For years after that, I went to protest, I sat on signs and I gave discussions across the country at universities and the brand’s headquarters. At various times, I imagined that someone was standing in the crowd and pulling a pistol on me, making my last day. But I still showed myself because I had made my choice.
In the end, I found myself in situations where my heart broke again and again. I fought so hard, thinking that the world would change. I thought that if I was a martyr – if I gave my life to the cause – it would catalyze the world in which I want to live.

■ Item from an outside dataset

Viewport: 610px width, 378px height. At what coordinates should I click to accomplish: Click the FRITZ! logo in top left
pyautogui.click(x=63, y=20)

It was the story I told myself. So far. In recent years, I have made room to listen to my grief – which will drop him off in my chest, listening to what he has to say. I got involved in meditation with a relentless discipline. I learned that immobility is a crucial part of our fight for liberation and is the balance that our movements need. I cannot offer authenticity to others if I am not rooted in me first. Presenting yourself for me is not betrayal. This is the only way to really present myself.

By turning inward, I was sifted through thousands of intimate newspapers of the last two decades to jog to my memory of whom I was and who I grew up. I see how much I endured for so many years, in part because I felt like I was in the dark for so long. No person, place or resource held the whole truth of my lived experience. I found fragments of myself in different places. I had to be my own representation, my own model, my own vital resource. I see why I had to fight so hard. I had to cry that so many people did not know how to fight for my freedom, even if they tried. Martyrdom unlearning can be disturbing that way, but necessary.

Now the moments that have the impression that the world is changing is unexpected: when I paint; When I go out a mountain on a bicycle; When I waste track of time in the woods; When I notice that the leaves of the trees applaud me as they would do in sign language, when I harm the people I love; The change is the peace that I feel inside, knowing what I want and where I must be.
The world is shaped, engraved and molded every day by people like me. People who are my neighbors, my peers, my elders. But the real change begins with the world that exists in ourselves, first. On the surface, you may not notice the way things are starting to change. In the morning, for example, when the light crosses the window of my room, I used to immediately slap my cochlear implant. Now silence allows me to connect to my inner voice. There is peace in the welcoming transformation by immobility, knowing that change is inevitable – our life is proof.
In the reverberations of our chaotic political climate, it is worth asking: what is your inner voice that tells you? How do you think for yourself? What do you choose to believe? How can you present yourself for yourself and build towards a culture in which we all meet our needs and therefore our communities?
For me, it means trying to try again for me: my joy of living being was not born from resistance to a system, it doesn’t matter who is in office. My joy does not need to exist. It’s fair. And it must be more than enough.